I started with the article "JavaScript Promises: an introduction"  but honestly my brain just refused to understand what was being talked about. The example in the "What's all the fuss about?" section just didn't sink.

Eventually I ended up reading the You Don't Know JS series. I started with the Async & Perfomance book. Then that mentioned closures and so I went to the soft introduction of closures in the book Up & Going. Then came back to the book Async & Performance.

I started with Chapter 1 of Asynchrony: Now & Later and that had things that I understood and other things that I really struggled to understand and left the fuck alone. It gives some context on callbacks and hopefully now I'm able to understand callbacks and then promises and hopefully I can get my programs to work well.

Especially the concurrency and parallelism bit. That really flew over my head

Eventually, I gave up on the "deep learning" bit of this with the hope that sometime in the near future I'm able to learn how to use the async await pattern.

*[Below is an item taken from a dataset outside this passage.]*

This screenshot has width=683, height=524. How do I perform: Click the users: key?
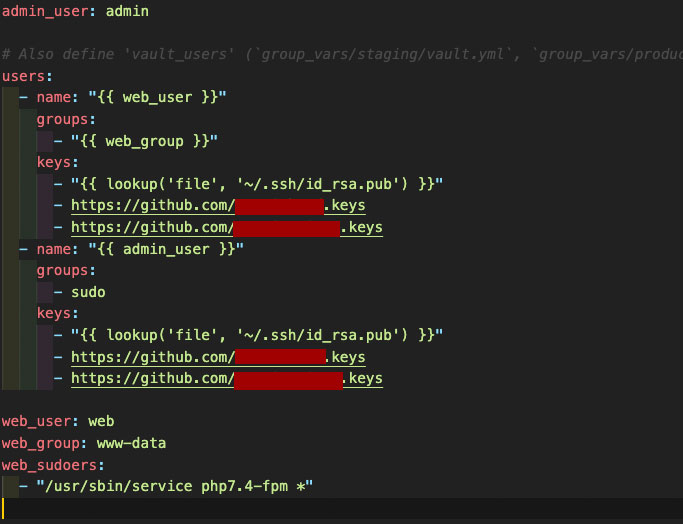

For now, I learnt how to use promises and that seems to give me a predictable way of working with promise objects once they are resolved my code now has a lot of this:

function createTransaction(transactionObject) {
  return new Promise(async (resolve, reject) => {
    try {
      let response = await fetch(
          method: 'post',
          body: JSON.stringify({
    } catch (error) {

once defined the function is then used like this:

      createTransaction(transactionObject).then((result1) => {
        // do something with result1

It works, and I'm able to meet my deadline. Win-win.